Hast | Hast
Hast is a project of French artist/designers Sébastien Hayez and Thierry Arnal. This half hour single track, with a running length of a half hour opens as an icy cold drone that begins burring away at itself. With the effect of a giant wind tunnel and a meandering pitch that ducks and rises they clear the air, filling the space with an expansive moving force field.
In a slow dive into the unknown the two slightly manipulate steely effects that make this somehow related to rail transport (ie. a crazy train, nonetheless), with the sort of random squeak you may hear when steel hits the groove (metal on metal). But it is all caught in this elusive and hypnotic noise/drone that whirls away at capacity. And the process of getting to the result is note-worthy: “In 2002, Hayez start experimenting with his abstract digital art converting graphics into graphic scores. The result was raw files of pure frequencies, cutted and pasted, like a collage, into a video software, producing 20 minutes and 7 tracks. In 2018, Arnal found that these tracks were a raw material for composing a new project.”

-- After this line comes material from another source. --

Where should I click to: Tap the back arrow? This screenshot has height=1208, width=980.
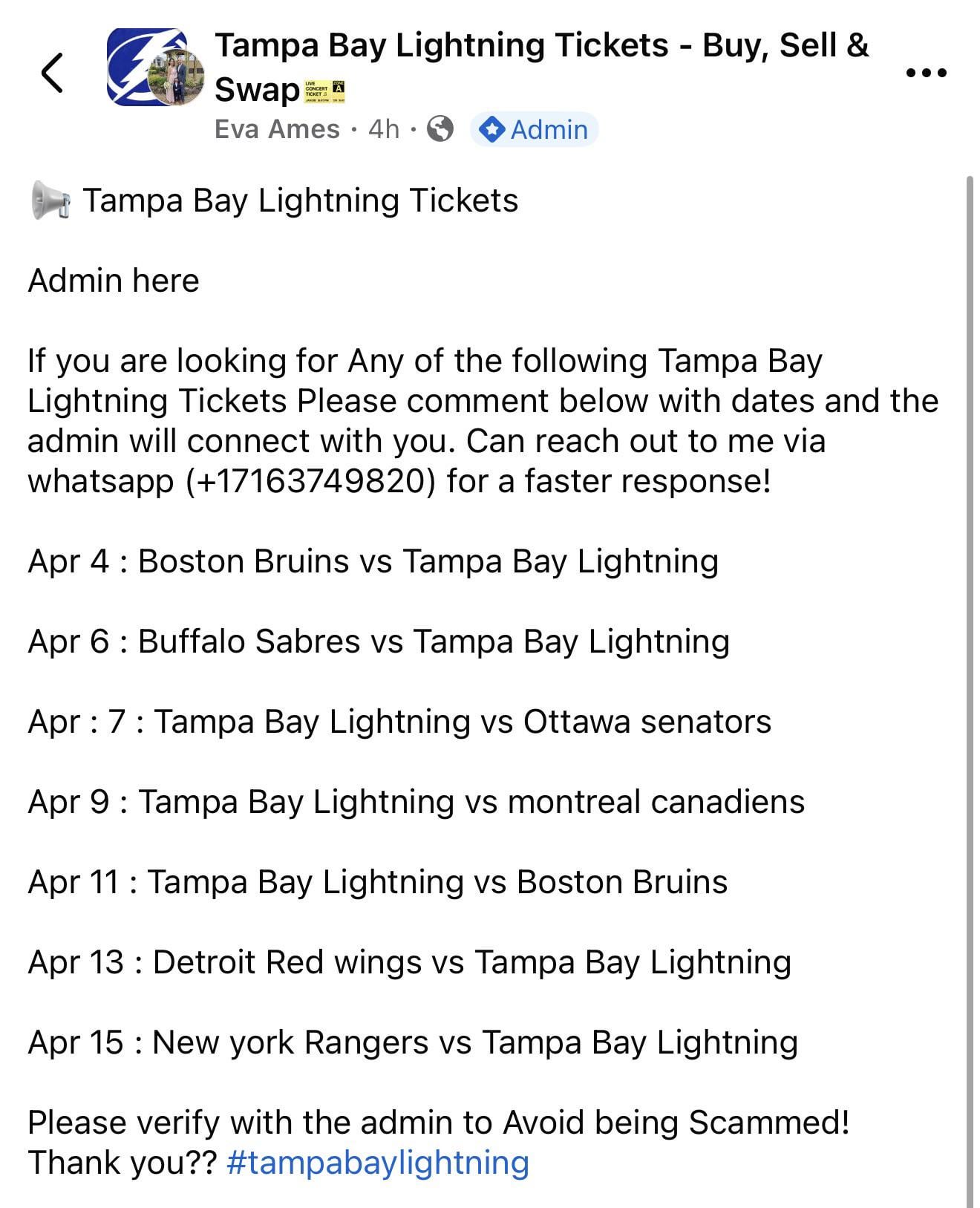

COSMIC FLARE: Of course as a visual artist myself, I am a bit bias towards work that blends audio/visual sensibilities and can do it without being too heavy-handed, with a voice unto itself. And this blends just enough abstract minimalism with the bloat of improvised industrial mechanics that it plays on the yin/yang of conceptual vs. narrative/tangible. It mesmerizing at times, practically one of those sleep-inducing passages, yet it has this raw, gutsy side to it that disallows an immediate sense of trust. Something lurks out there, even if the fear has yet to set in.

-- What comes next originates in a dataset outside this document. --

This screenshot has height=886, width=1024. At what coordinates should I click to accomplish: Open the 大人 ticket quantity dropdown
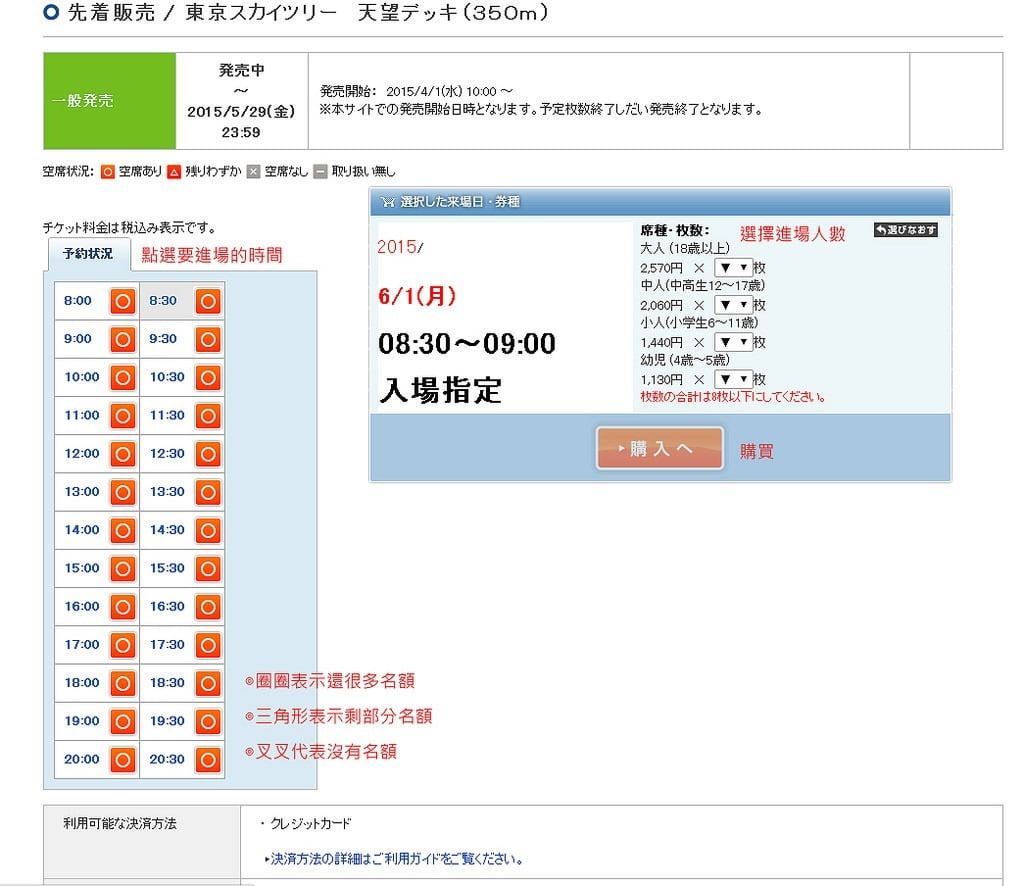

As the work levitates and pulses away I’m reminded of a very unexpected performance by Francisco López back in Barcelona circa 2003. It was one of those shows where you are asked to don a blindfold in a darkened gallery while lying on an ottoman, limited to only 75 guests as I remember – and it started in silence, built to an unnerving crescendo, and then faded away, leaving the audience on pins and needles. This has a similar effect, and while it is a regularly used trope in the field of drone/noise some attempts are awkward, and/or try and get to the “point” too quickly, losing the ear in the process. This takes its sweet time, and has just the right balance of tonal shading, fore/background distortion and so much restraint. This has a distinct glow at various intervals, like neon burning out. I hand it to these guys for offering a electrifying experience to deep listeners everywhere.